Mulut Benget mengatup rapat. Tidak ada yang rasional tentang apa yang dia rasakan.
"Hanya satu alasan. Katakan padaku mengapa aku tidak harus melakukan ini." Suara Mady rendah dengan emosi yang tidak bisa disebutkan Benget.
Dan Benget tahu apa yang bisa dia katakan, apa yang sangat mungkin ingin didengar Mady, dan dia masih tidak bisa menggerakkan bibirnya.
Mady menghela nafas berat. "Berpikir begitu." Persetan. Kesedihan dalam suaranya nyaris membunuh Benget. "Bisakah kamu mengambil tongkatku dari belakang?"

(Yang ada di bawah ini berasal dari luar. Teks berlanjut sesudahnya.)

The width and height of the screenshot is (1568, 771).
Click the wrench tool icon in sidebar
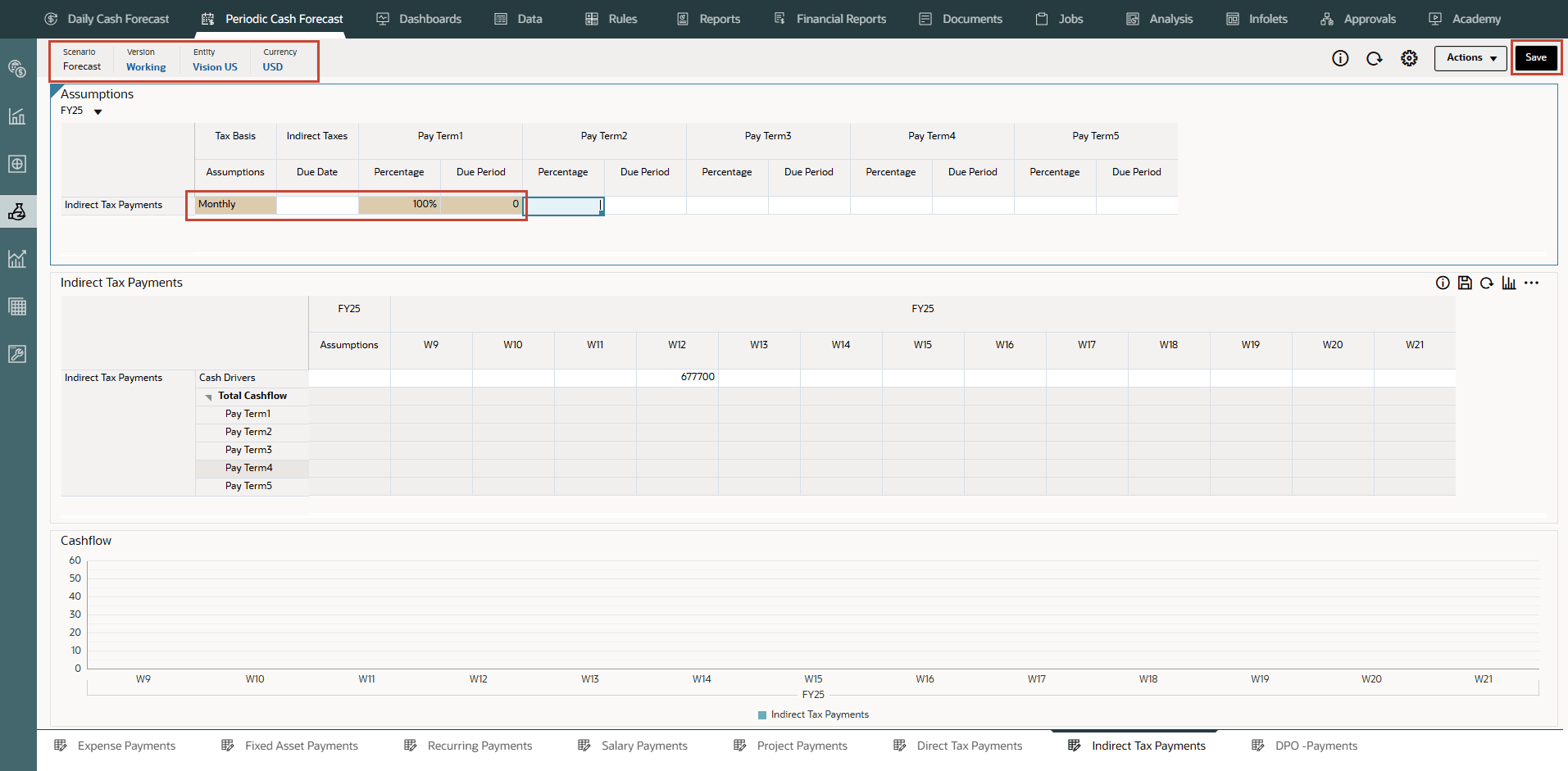(x=17, y=354)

"Ya." Benget berhasil mengeluarkan kata-kata itu melewati tenggorokan yang lebih gatal daripada janggut empat hari. Dia berlari mengitari mobil untuk membantu Mady keluar dari sisi penumpang. "SAYA-"
"Jangan katakan apa-apa, oke?" Mady terdengar sangat lelah, seolah-olah dia akan pingsan di bawah beban permintaan itu. Dia berjalan perlahan melintasi tempat parkir. "Ayo jatuhkan ini. Aku akan tidur siang, jika tidak apa-apa?"